Andrea Gabor recently attended an invitation-only event in New York City to meet Joel Klein at Teach for America headquarters in lower Manhattan, where he reflected on his legacy.

She writes:

How did Klein feel about his legacy—what was he most proud of, what would he do differently—especially in light of the policies of his successor?

This would be the second question of the evening posed to Klein. And the former schools chancellor’s response, at first, surprised me.

What he most regretted: “We never got teachers on our side. We didn’t communicate and listen well enough.”

However, Klein quickly followed with what he was most proud of: Opening 200 charter schools.

And, where he saw the biggest problem in New York City schools: The teachers union “polarized” the teachers.

Here, in a nutshell is the contradiction—even the tragedy—of the Bloomberg/Klein regime: Klein, a child of a “dysfunctional inner-city home”, who saw public school as his refuge and claims that his teachers made the difference in transforming his life, sees the proliferation of charter schools, not the improvement of public schools, as his most important legacy. (A biography, incidentally, not unlike that of former Education Secretary John King, another reformer who prioritized privatization and carrot-and-stick policies for teachers.)

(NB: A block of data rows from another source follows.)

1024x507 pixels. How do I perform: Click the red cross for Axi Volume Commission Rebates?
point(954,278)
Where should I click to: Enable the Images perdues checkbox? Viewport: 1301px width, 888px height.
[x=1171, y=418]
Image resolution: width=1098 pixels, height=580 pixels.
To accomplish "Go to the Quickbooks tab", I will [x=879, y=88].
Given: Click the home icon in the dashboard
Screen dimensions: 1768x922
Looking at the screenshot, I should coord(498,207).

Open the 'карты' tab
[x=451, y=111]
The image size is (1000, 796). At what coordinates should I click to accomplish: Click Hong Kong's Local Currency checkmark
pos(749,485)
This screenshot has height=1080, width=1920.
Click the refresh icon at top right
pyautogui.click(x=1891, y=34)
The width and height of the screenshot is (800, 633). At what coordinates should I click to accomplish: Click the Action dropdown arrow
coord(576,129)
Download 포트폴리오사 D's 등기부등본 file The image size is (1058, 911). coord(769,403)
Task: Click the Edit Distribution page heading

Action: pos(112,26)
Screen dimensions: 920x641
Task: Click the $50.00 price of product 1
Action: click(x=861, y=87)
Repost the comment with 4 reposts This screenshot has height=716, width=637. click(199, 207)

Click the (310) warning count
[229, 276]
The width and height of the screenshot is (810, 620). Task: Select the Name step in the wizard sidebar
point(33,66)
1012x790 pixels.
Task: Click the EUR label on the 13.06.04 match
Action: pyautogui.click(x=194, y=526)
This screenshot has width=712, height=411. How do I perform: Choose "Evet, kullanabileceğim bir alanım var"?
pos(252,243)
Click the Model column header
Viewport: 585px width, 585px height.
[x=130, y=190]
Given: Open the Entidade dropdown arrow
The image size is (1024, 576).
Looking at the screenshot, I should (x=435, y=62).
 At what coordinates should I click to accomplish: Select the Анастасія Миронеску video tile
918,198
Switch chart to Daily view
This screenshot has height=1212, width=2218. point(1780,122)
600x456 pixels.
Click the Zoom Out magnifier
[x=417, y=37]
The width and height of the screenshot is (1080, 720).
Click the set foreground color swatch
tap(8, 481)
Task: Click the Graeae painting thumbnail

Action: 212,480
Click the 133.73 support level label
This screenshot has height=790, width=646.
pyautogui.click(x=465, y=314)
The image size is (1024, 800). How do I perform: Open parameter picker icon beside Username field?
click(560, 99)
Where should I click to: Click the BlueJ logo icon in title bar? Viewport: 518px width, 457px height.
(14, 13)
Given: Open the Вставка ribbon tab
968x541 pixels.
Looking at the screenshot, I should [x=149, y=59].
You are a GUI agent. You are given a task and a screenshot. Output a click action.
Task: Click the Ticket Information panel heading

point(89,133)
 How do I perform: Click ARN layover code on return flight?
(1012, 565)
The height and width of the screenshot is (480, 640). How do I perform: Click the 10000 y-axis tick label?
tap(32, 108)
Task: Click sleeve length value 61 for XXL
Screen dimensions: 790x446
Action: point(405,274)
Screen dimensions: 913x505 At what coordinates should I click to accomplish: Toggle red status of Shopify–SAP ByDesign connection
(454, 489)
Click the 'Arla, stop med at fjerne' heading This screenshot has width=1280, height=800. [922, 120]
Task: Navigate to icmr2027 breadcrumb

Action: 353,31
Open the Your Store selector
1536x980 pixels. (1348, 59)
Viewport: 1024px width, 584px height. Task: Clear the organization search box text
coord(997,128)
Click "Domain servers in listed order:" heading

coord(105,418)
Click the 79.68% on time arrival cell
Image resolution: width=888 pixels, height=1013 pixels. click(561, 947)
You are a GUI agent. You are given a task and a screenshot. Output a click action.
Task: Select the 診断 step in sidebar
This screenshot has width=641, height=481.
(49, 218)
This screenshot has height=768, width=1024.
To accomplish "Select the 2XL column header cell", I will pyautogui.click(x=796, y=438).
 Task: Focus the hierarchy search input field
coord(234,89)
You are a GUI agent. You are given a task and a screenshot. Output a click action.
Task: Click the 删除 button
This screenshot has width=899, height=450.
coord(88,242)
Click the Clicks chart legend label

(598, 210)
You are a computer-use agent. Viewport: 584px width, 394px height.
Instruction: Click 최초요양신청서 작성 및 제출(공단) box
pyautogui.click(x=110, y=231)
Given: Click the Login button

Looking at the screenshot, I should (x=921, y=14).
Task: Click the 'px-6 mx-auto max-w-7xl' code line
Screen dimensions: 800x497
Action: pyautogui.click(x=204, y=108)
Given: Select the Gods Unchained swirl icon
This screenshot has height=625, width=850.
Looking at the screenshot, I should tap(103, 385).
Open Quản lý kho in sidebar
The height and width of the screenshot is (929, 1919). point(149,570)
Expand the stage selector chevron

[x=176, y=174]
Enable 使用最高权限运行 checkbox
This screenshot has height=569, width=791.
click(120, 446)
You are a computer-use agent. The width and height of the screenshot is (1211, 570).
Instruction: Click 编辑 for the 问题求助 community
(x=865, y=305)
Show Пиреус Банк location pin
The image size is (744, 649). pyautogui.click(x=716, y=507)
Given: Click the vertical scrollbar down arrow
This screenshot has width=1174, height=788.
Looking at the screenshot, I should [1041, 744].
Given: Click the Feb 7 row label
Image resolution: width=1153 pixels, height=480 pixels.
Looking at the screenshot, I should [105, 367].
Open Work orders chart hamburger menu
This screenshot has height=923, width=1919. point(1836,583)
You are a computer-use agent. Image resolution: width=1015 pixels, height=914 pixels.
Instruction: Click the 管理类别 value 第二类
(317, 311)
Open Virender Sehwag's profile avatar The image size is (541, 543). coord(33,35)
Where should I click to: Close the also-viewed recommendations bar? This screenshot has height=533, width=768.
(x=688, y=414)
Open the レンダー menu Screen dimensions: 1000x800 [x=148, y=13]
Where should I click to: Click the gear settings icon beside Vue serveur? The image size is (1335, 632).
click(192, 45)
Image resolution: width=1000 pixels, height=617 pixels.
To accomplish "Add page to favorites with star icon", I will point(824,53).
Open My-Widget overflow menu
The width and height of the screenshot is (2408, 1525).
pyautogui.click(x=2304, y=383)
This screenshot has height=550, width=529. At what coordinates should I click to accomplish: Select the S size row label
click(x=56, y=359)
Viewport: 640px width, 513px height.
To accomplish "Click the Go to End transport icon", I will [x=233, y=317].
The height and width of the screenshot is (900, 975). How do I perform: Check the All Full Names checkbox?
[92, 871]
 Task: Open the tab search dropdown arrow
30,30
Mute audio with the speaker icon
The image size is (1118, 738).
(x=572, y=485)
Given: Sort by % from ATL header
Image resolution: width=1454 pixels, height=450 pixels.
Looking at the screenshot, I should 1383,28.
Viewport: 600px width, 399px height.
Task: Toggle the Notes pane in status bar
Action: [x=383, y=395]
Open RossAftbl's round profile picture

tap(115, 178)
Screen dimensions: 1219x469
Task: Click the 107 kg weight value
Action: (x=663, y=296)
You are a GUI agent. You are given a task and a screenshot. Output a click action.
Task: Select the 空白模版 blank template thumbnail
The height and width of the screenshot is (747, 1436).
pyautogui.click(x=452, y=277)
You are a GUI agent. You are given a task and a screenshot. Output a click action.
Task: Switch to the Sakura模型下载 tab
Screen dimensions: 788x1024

It is hard to remember now how disliked Klein was by teachers, not just the union. He turned the schools into a test-and-punish experiment where teachers were expendable. He closed many schools, closed almost every large high schools, fired most of the city’s principals or drove them away, including some of the best veterans. He gave preferential treatment to charter schools, especially Eva Moskowitz’s Success Academies.

It is hard to know why Klein dislikes public schools as much as he does. It wasn’t based on his experience as chancellor. He came into the job with a strong conviction that the public schools were a disaster and it would take business thinking to fix them. He reorganized the system at least four times. He brought in Michael Barber (Sir Deliverology, now the Chief Academic Officer at Pearson) to advise him. He boasted about “reforms” on the day he launched them, then overlooked them when they silently disappeared. He surrounded himself with young business school graduates and lawyers, not educators, and invented new titles to enable them to serve (“chief talent officer,” “chief knowledge officer,” etc.)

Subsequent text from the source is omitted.